Where researchers are less likely to agree is on how current AI language systems — which have many limitations, including a tendency to fabricate information — might actually get smarter than humans not just in memorising huge troves of information, but in showing critical reasoning and other human skills.

Aidan Gomez was one of the co-authors of the pioneering 2017 paper that introduced a so-called transformer technique — the "T" at the end of ChatGPT — for improving the performance of machine-learning systems, especially in how they learn from passages of text.

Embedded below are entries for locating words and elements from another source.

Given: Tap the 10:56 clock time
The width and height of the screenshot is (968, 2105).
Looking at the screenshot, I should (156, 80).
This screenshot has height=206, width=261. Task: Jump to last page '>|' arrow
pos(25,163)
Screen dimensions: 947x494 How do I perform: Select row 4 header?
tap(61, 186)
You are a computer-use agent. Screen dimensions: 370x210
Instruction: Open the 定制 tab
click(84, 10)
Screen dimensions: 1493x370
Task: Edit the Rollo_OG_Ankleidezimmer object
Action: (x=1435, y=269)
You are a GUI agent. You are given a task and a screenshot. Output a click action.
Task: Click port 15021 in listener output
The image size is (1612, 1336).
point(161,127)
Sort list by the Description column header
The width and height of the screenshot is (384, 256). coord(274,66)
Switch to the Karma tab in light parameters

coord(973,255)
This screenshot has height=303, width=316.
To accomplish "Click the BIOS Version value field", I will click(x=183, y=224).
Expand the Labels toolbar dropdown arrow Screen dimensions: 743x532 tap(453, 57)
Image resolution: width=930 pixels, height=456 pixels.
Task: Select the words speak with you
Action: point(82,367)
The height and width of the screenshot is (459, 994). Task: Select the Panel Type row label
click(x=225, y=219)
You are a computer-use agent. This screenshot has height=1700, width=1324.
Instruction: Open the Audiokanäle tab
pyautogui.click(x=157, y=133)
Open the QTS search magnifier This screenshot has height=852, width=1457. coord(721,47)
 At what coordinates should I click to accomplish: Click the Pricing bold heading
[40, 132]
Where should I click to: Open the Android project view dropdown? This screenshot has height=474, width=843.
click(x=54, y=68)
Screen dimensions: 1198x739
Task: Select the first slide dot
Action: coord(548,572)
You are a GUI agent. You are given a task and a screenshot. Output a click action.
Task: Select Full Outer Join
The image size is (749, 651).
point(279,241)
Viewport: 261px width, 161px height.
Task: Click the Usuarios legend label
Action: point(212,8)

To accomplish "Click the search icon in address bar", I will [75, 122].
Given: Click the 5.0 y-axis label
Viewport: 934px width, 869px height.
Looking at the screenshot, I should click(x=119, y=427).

Then just a 20-year-old intern at Google, Gomez remembers laying on a couch at the company's California headquarters when his team sent out the paper around 3 am when it was due.

"Aidan, this is going to be so huge," he remembers a colleague telling him, of the work that's since helped lead to new systems that can generate humanlike prose and imagery.

Six years later and now CEO of his own AI company called Cohere, which Hinton has invested in, Gomez is enthused about the potential applications of these systems but bothered by fearmongering he says is "detached from the reality" of their true capabilities and "relies on extraordinary leaps of imagination and reasoning."

"The notion that these models are somehow gonna get access to our nuclear weapons and launch some sort of extinction-level event is not a productive discourse to have," Gomez said. "It’s harmful to those real pragmatic policy efforts that are trying to do something good."

Asked about his investments in Cohere on Wednesday in light of his broader concerns about AI, Hinton said he had no plans to pull his investments because there are still many helpful applications of language models in medicine and elsewhere. He also said he hadn't made any bad decisions in pursuing the research he started in the 1970s.

"Until very recently, I thought this existential crisis was a long way off," Hinton said. "So I don't really have any regrets about what I did."